Selon le président de la CNDH, la dignité de la personne humaine est le principe selon lequel une personne ne doit jamais être traitée comme un objet ou comme un moyen, mais comme une entité intrinsèque. Elle mérite un respect inconditionnel, indépendamment de son âge, de son sexe, de son état de santé physique ou mentale, de sa condition sociale, de sa religion ou de son origine ethnique.

« Bien entendu, les idéaux de la Déclaration universelle des droits de l’homme ne sont pas aujourd’hui toujours et partout respectés et ce, ni ailleurs, ni dans notre beau pays ! Des libertés fondamentales, telles que la liberté d’opinion, la liberté d’expression, la liberté d’association et de réunion ou encore la liberté de manifester sont encore bafouées, voire durement réprimées » deplore-t-il.

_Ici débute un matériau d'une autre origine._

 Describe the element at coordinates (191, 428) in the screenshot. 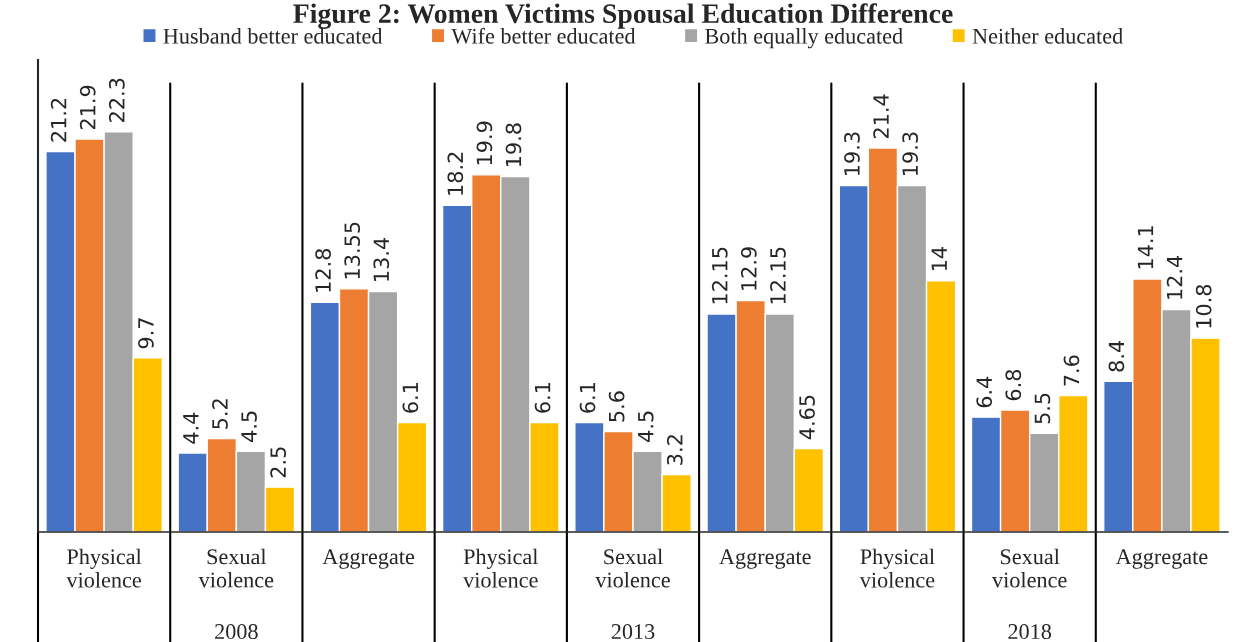

I see `data-label: 4.4` at that location. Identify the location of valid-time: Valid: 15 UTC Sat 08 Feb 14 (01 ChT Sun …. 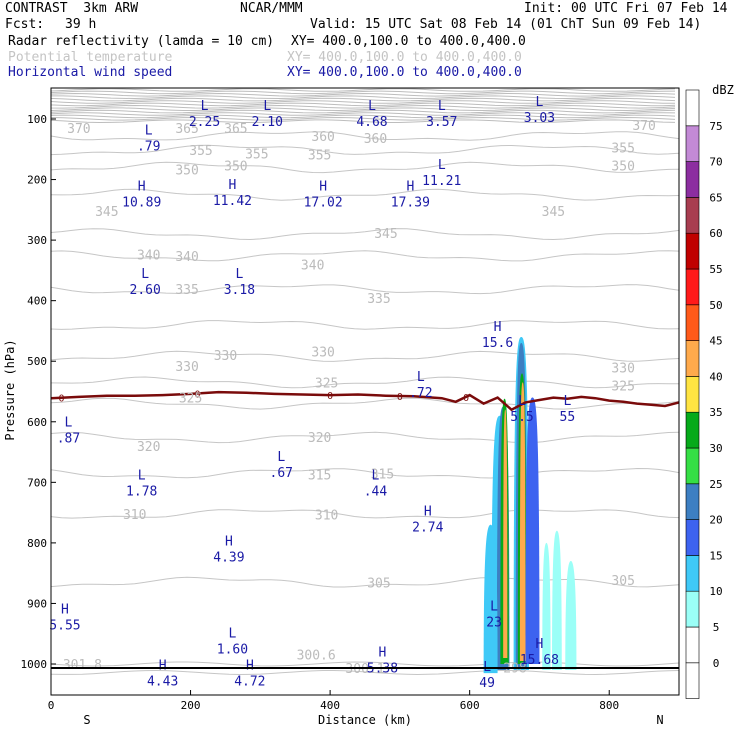
(506, 24).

Le président de la CNDH Mahamat Nour Ibedou concernant la justice indique que celle qui est lente, onéreuse, voire inefficace parfois, a rarement bonne presse auprès des citoyens. Lorsqu’ils sont sondés, ceux qu’on appelle aussi “les justiciables” multiplient les mots pour se plaindre de ses maux. « Et malgré les nombreux rapports et mémoires produits par les gouvernements pour le rendre plus convivial et accessible, le système judiciaire semble encore loin de répondre aux besoins du public ».

Pour lui, l’égalité devant la justice suppose que les justiciables se trouvant dans une situation identique doivent être jugés selon les mêmes règles de procédure et de fond. En conséquence, les privilèges de juridiction, qui permettent à certains individus d’être jugés dans des conditions plus favorables, doivent être définitivement supprimés.

Mahamat Nour Ibedou invite le Gouvernement qui a la responsabilité de respecter, protéger et promouvoir les droits de l’Homme, à inscrire toutes ses actions dans le respect des droits de l’Homme, “même s’il faut reconnaitre la difficile conciliation de l’obligation d’un État à défendre ses populations à l’obligation de respecter les droits de la personne humaine”. C’est en cela que, conclut-t-il, nous montrerons la grandeur de notre pays et notre culture des droits humains.